MTTR Inputs
Example Data Table
Sample incidents for a week-long window. Enter the durations list to reproduce.
| Incident | Start | End | Duration (min) | Notes |
|---|---|---|---|---|
| INC-241 | Mon 09:10 | Mon 09:42 | 32 | Cache stampede |
| INC-242 | Tue 14:05 | Tue 14:50 | 45 | DB connection leak |
| INC-243 | Wed 21:11 | Wed 21:29 | 18 | Bad deploy rollback |
| INC-244 | Thu 02:03 | Thu 04:03 | 120 | Region networking |
| INC-245 | Sat 10:20 | Sat 10:58 | 38 | Queue backlog |
Formula Used
- MTTR (Mean): MTTR = (Σ recovery durations) / N
- Median: 50th percentile of sorted durations
- Tail (P90/P95): 90th and 95th percentiles
- Availability estimate: Availability = 1 − (Total Downtime / Window Time)
- SLA compliance: % = (Count where duration ≤ target) / N × 100
All inputs are converted to minutes first, then formatted to your selected output.
How to Use This Calculator
- Choose an input mode: list each incident duration, or use totals.
- Select your duration units and preferred output format.
- Optionally enable trimming to reduce outlier influence.
- Add an SLA target to measure compliance across incidents.
- Set a measurement window to estimate availability impact.
- Press Calculate to view results above the form.
- Use Download buttons to export CSV or PDF.
FAQs
1) What does MTTR measure in practice?
It measures average time to restore service after incidents. It includes detection, mitigation, rollback, and verification time, depending on how you define “recovery” in your incident process.
2) Why should I look at median and P90 too?
The mean can be distorted by rare long outages. Median shows typical recovery, while P90 highlights slow cases that users remember most and teams should prioritize.
3) When should I trim outliers?
Trim only for exploratory analysis or when comparing similar periods. Keep raw values for reporting. If an extreme event is real, it should inform resilience improvements, not disappear.
4) What is IQR trimming?
It removes values outside Q1−1.5×IQR and Q3+1.5×IQR. This is a common robust technique for reducing extreme influence in skewed operational datasets.
5) How is availability estimated here?
It uses the chosen window and total downtime: 1 − downtime/window.
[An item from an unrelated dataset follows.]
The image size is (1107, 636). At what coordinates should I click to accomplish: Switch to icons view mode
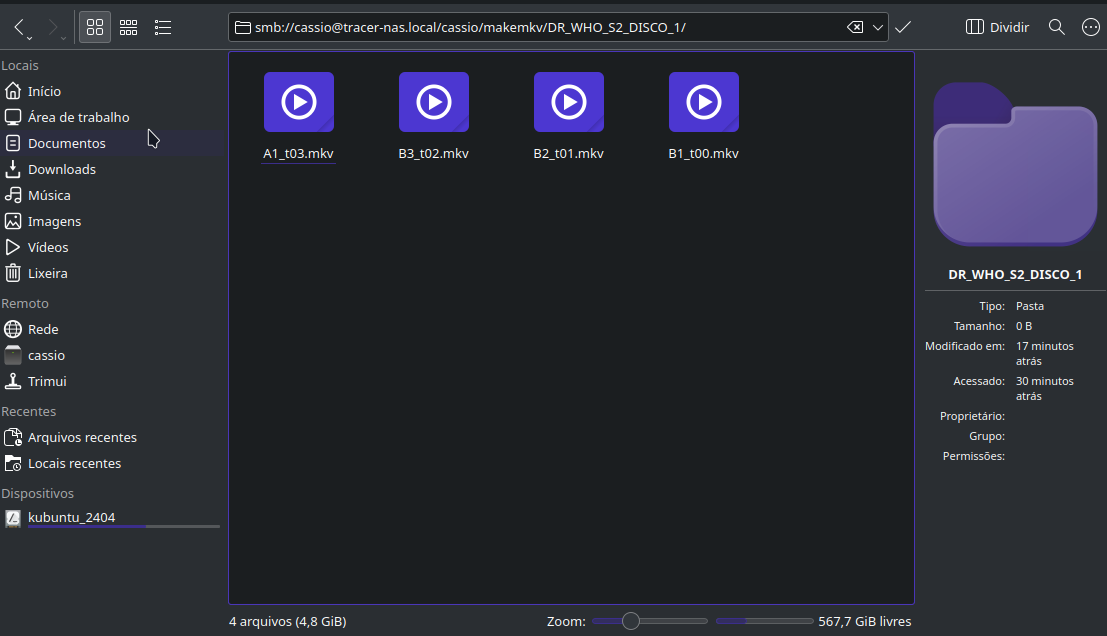pos(95,27)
It’s a quick approximation for a single service; complex systems may need weighted or user-impact modeling.
6) What should I use as an SLA target?
Use the recovery time your team commits to internally or externally, like “restore within 60 minutes.” Then track the compliance percentage and investigate misses with postmortems.
7) Can I paste times like 1:30?
Yes. The calculator accepts hh:mm entries in the durations list. Mixed inputs are allowed; hh:mm values are treated as hours and minutes, regardless of the selected unit.
8) How can I improve MTTR?
Reduce detection time with alerts, improve diagnosis with runbooks, automate rollback, add feature flags, rehearse incident drills, and prioritize the top recurring failure modes.